Five Best Thursday Columns
John Cassidy on Janet Yellen's awkward first press conference, Owen Jones on a misguided poster by the U.K.'s Conservative Party, Katie McDonough on the right's ideal modern woman, E.J. Dionne, Jr. on a possible consensus on Crimea, Kimberly Scott considers how schools discourage girls from pursuing STEM subjects.
John Cassidy at The New Yorker on Janet Yellen’s awkward first press conference. “On Wednesday, at her first press conference as chairwoman of the Fed, Yellen had an awkward time, conveying a message that she may well not have intended to, and spooking the markets. This may not be a big deal, but it did indicate some of the challenges Yellen faces in extricating the Fed from the emergency policy actions it has taken during the past five years,” Cassidy writes. “There’s always a lot of uncertainty—and provisional statements, which are heavily qualified, can be seized upon as firm expressions of policy. Welcome to the hot seat, Madame Chair."
Owen Jones at The Guardian on a misguided poster by the U.K.’s Conservative Party. “It is difficult to know where to begin with this poster: it is an #epicfail, to use the appropriate Twitter lingo.

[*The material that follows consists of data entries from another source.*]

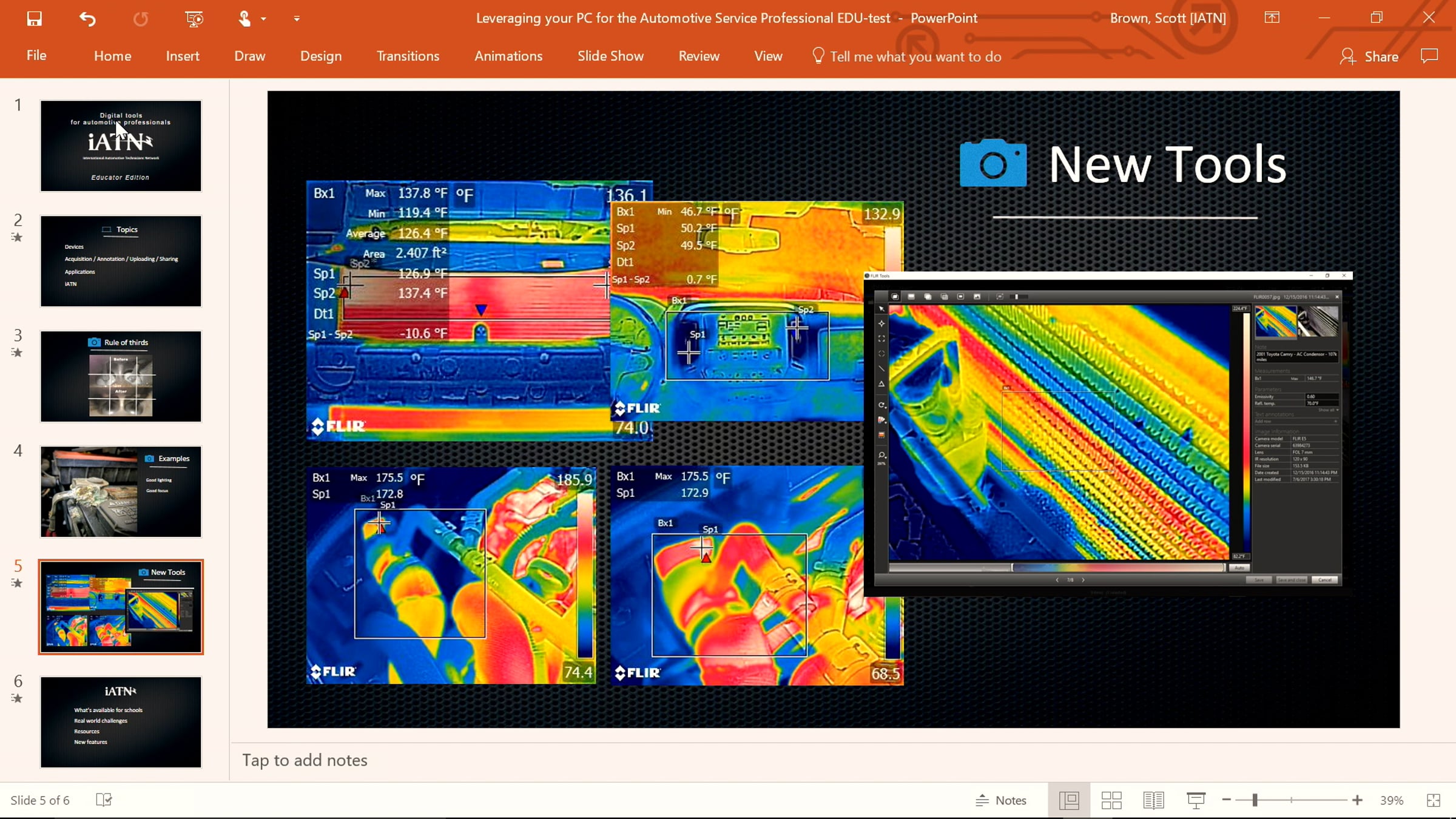This screenshot has height=819, width=1456.
Task: Click the Save icon in title bar
Action: tap(35, 19)
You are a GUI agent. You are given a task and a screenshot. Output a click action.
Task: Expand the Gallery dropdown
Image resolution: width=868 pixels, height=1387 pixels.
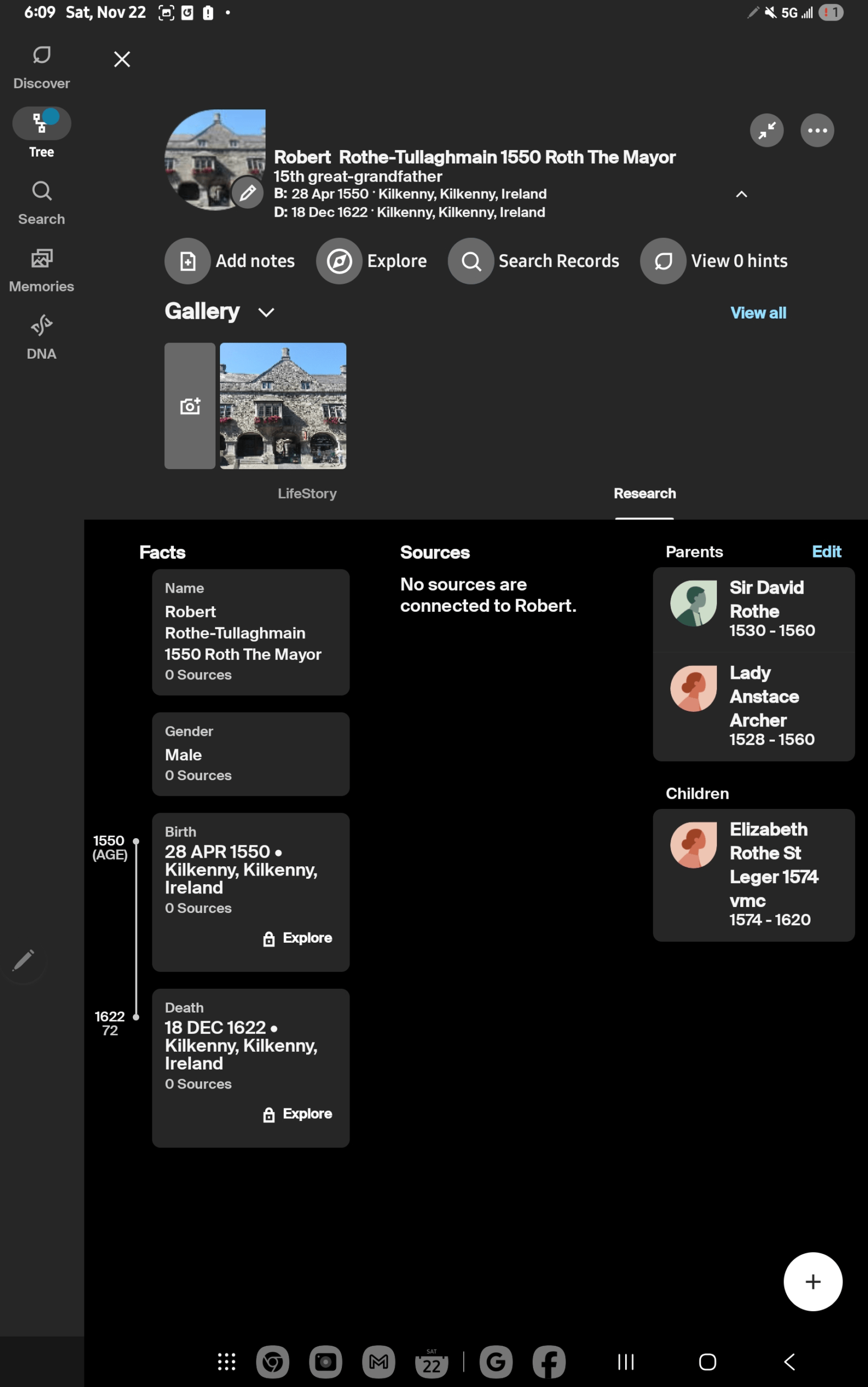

The suggestion that cutting bingo tax and beer duty will 'help hardworking people do more of the things they enjoy' is so patronising it looks like a crude attempt at satire: indeed, the only comfort on offer for the Tories is that some social media users genuinely believed it was a parody,” Jones writes. “The fatal pronoun is 'they': it looks like a conscious attempt by well-heeled Tories to distance themselves from the great unwashed, who are presumably all getting hammered in bingo halls. They will have sore heads this morning: not from overdoing the beer and bingo, but from slamming their heads against tables.”
Katie McDonough at Salon on the right’s ideal modern woman. “For those women who haven’t already been won over by the new ads featuring super-cool guys wearing leather jackets and practical ladies exercising in the woods, Republicans have another way to appeal to their modern sensibilities: trumped-up rhetoric about how powerful and unstoppable women are in achieving anything they set their minds to — all without any help from the stupid government!” McDonough writes. “This scam about the government staying out of women’s business becomes all the more absurd when you consider just how enamored the GOP is of forcing the state into women’s personal lives.”
E.J. Dionne, Jr. at The Washington Post on a possible consensus on Crimea. “Vladimir Putin’s grab of Crimea has exposed the paradoxes in U.S. attitudes toward foreign policy. Congress has been unusually united in condemning the Russian leader’s aggression and calling for his isolation. On the other hand, a Pew Research Center poll found that by a margin of 56 percent to 29 percent, Americans said it was more important that the United States 'not get too involved' in the Ukrainian situation than to 'take a firm stand against Russian actions,' Dionne Jr. writes. “Thus the final paradox: Putin has given Obama the opportunity to begin rebuilding this consensus — if the president decides to try, and if his critics are willing to help him do it.”
Kimberly Scott at Slate on how schools discourage girls from pursuing STEM subjects. “As research demonstrates, structural barriers often prevent individuals from historically marginalized groups from achieving their full potential. Schools continue to 'code and treat': African-American girls as hyperagressive and hypersexualized; Latina girls as destined for nothing more than teen pregnancy; and Native American girls as more likely to become alcoholics than anything else. When economically disadvantaged schools do offer advanced computer science courses, girls are too often discouraged by their male counterparts and teachers from enrolling in such 'difficult' courses, UCLA’s Jane Margolis has demonstrated,” Scott writes. “We shouldn’t assume that some girls can be taught to code, create simulations, and develop complex cities in virtual spaces. They all can, and they can do it while becoming change agents at the same time.”